The year Jacob Arminius was born (in Oudewater, Holland), John Calvin was busy establishing the Genevan Academy to propagate his ideas of predestination. About that same time, Guido de Brès wrote the first edition of the Belgic Confession, which became one of the basic doctrinal standards of Dutch Calvinism. As Arminius grew up, arguments over Calvin's teachings interrupted those over Spanish rule. By the time Arminius was 14, William the Silent, Holland's king, was a Calvinist.

But by the time Arminius died, the theological landscape was shifting again, and Arminius's anti-Calvinist theology was spreading rapidly across Europe.

Timeline

1545

Council of Trent begins

1549

Xavier begins mission to Japan

1555

Latimer and Ridley burned at stake

1559

Jacob Arminius born

1609

Jacob Arminius dies

1620

Mayflower Compact drafted

Irenic reformer

Arminius began to question Calvinism (especially its view of grace and predestination) in his early 20s, but rather than fight for his views at the Geneva Academy, where he had studied under Calvin's successor, Theodore Beza, he left quietly. When Genevan authorities became angry at Arminius's defense of French humanist Peter Ramus, Arminius left for Basel. He was offered a doctorate there but turned it down on the grounds that his youth (he was only 24 or 25) would bring dishonor to the title.
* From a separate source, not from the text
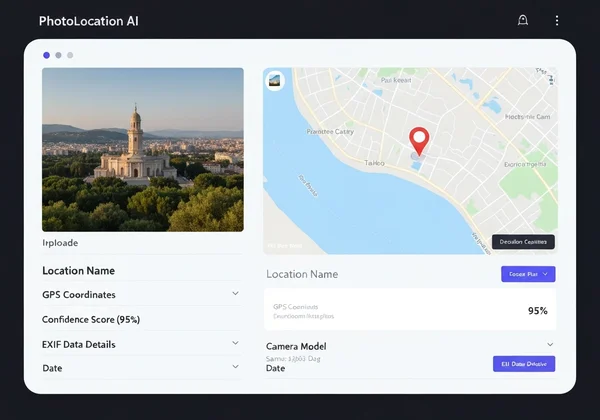Open the three-dot more options menu
This screenshot has width=600, height=420.
tap(557, 20)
It was his study of the Epistle to the Romans as an Amsterdam minister that set Jacob Arminius firmly against Calvinism. Faith, he believed, was the cause of election: "It is an eternal and gracious decree of God in Christ, by which he determines to justify and adopt believers, and to endow them with eternal life but to condemn unbelievers, and impenitent persons."
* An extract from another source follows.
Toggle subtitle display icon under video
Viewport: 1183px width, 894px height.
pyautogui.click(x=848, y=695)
Though he was accused of Pelagianism (an overemphasis on free will) and other heresies, his critics brought no proof of the charges.

"That teacher obtains my highest approbation who ascribes as much as possible to divine grace," he assured them, "provided he so pleads the cause of grace, as not to inflict an injury on the justice of God, and not to take away the free will of that which is evil."
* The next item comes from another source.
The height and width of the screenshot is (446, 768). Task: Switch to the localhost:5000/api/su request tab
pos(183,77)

In 1606, while professor of theology at Leiden, Arminius delivered an address titled "On Reconciling Religious Dissensions among Christians":

"Religious dissension is the worst kind of disagreement," he wrote, "for it strikes the very altar itself. It engulfs everyone; each must take sides or else make a third party of himself."

Still, he continued to be disturbed by the determinism of Calvinism, and he called for a national synod to resolve the conflicts and to look critically at two crucial Calvinist documents, the Belgic Confession and the Heidelberg Catechism. The synod finally met but not until nine years after Arminius died (in good standing with the Dutch Reformed Church), and eight years after the Remonstrance was issued, which developed and articulated the key themes of what is today called Arminian theology: Christ died for all (not just the elect) and individuals can resist grace and even lose salvation. Arminianism since has influenced key figures in church history, such as John Wesley, the founder of Methodism.